*** Opening EXERCISE DATA ***
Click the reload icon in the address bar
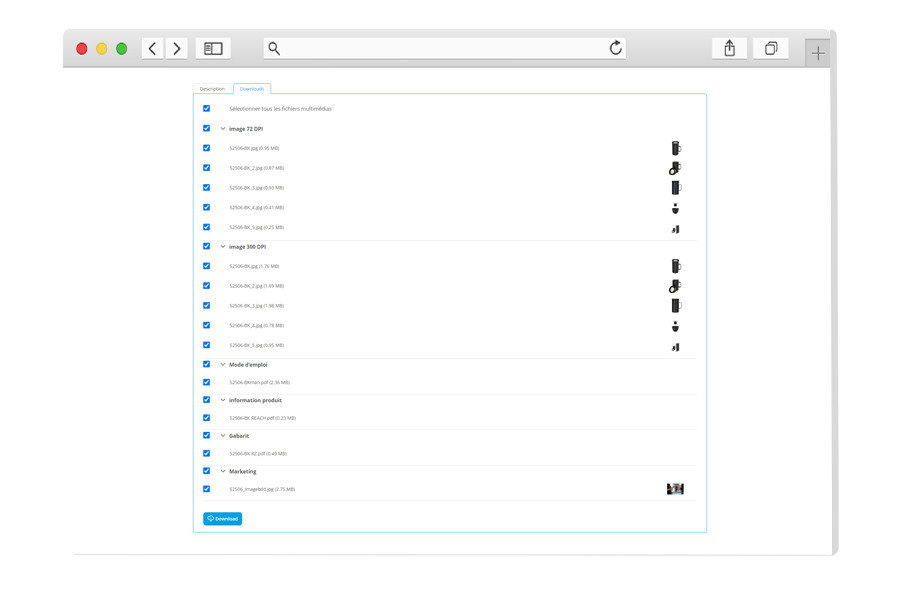Screen dimensions: 900x600 [x=617, y=47]
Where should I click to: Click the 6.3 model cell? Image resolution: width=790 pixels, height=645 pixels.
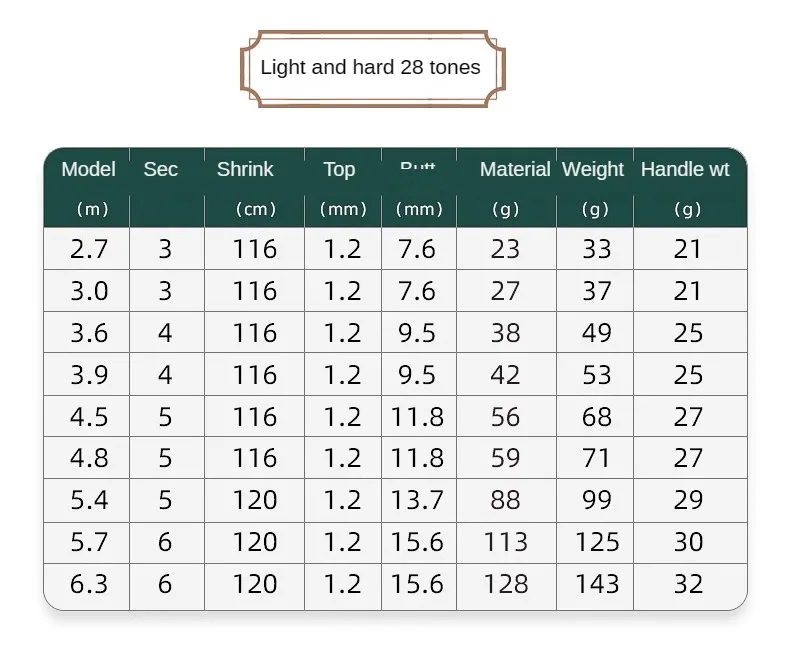click(x=89, y=584)
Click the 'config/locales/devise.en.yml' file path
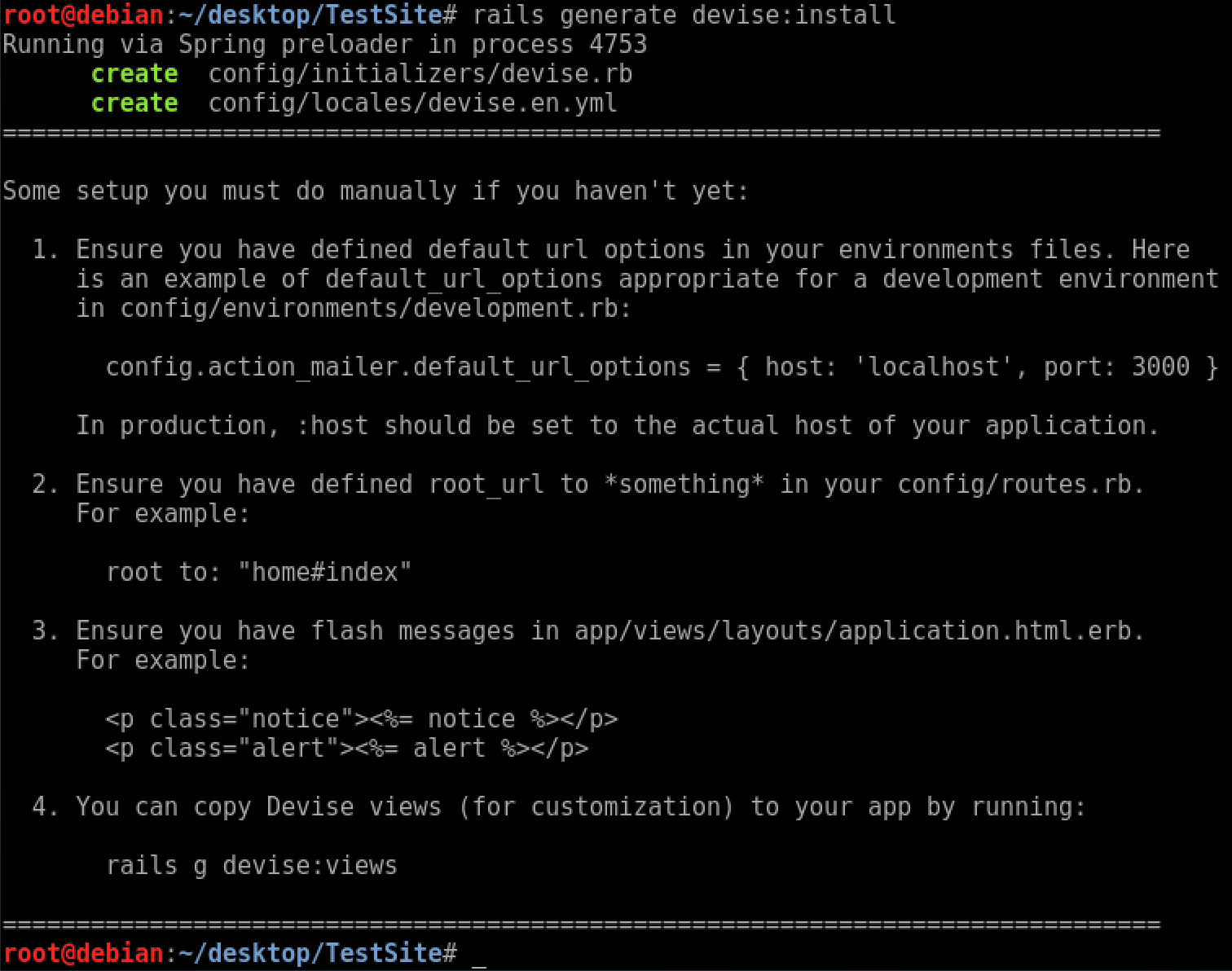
*** Closing EXERCISE DATA ***
**WHAT NEEDS TO BE DONE**
Set the records down again exactly, and omit any picture in them.

**ANSWER**
Click the reload icon in the address bar
Screen dimensions: 900x600 [x=617, y=47]
Where should I click to: Click the 6.3 model cell? Image resolution: width=790 pixels, height=645 pixels.
click(x=89, y=584)
Click the 'config/locales/devise.en.yml' file path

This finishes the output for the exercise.